(Stored records)
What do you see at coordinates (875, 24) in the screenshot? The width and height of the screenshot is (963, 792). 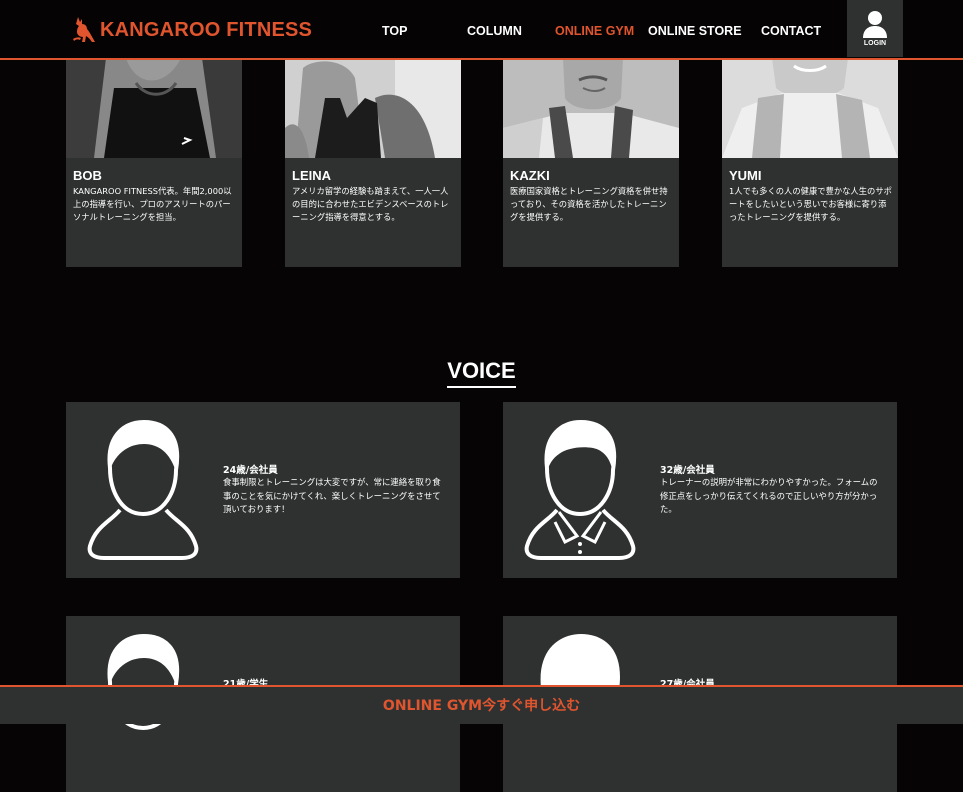 I see `user-icon` at bounding box center [875, 24].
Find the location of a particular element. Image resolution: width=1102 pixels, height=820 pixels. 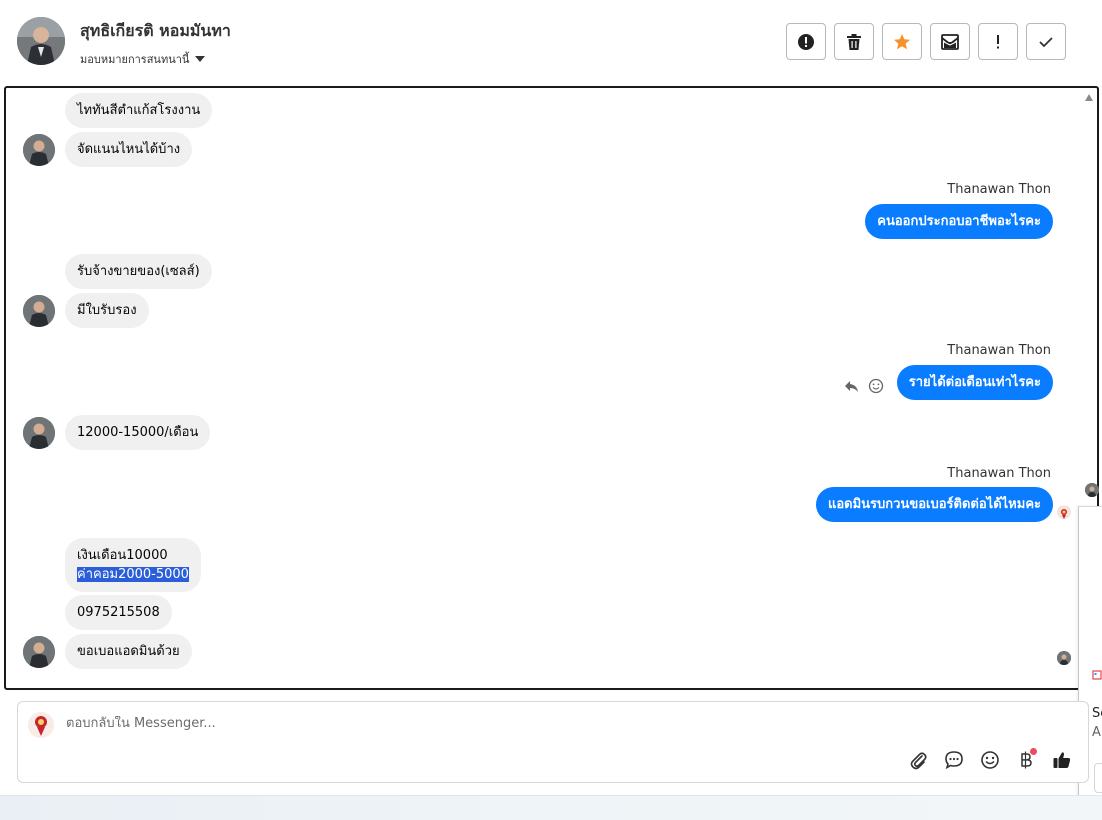

composer-actions is located at coordinates (990, 760).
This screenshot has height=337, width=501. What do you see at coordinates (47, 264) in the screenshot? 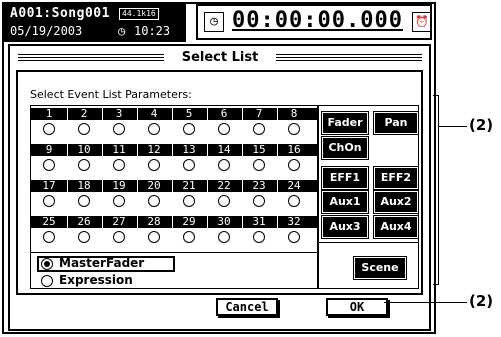
I see `radio-selected-dot` at bounding box center [47, 264].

Instructions for the task
Retype the material from the line containing "This screenshot has" through the end of the material, keeping every line as it appears. Omit the pictures.

Solved exercise
This screenshot has height=337, width=501. What do you see at coordinates (47, 264) in the screenshot? 
I see `radio-selected-dot` at bounding box center [47, 264].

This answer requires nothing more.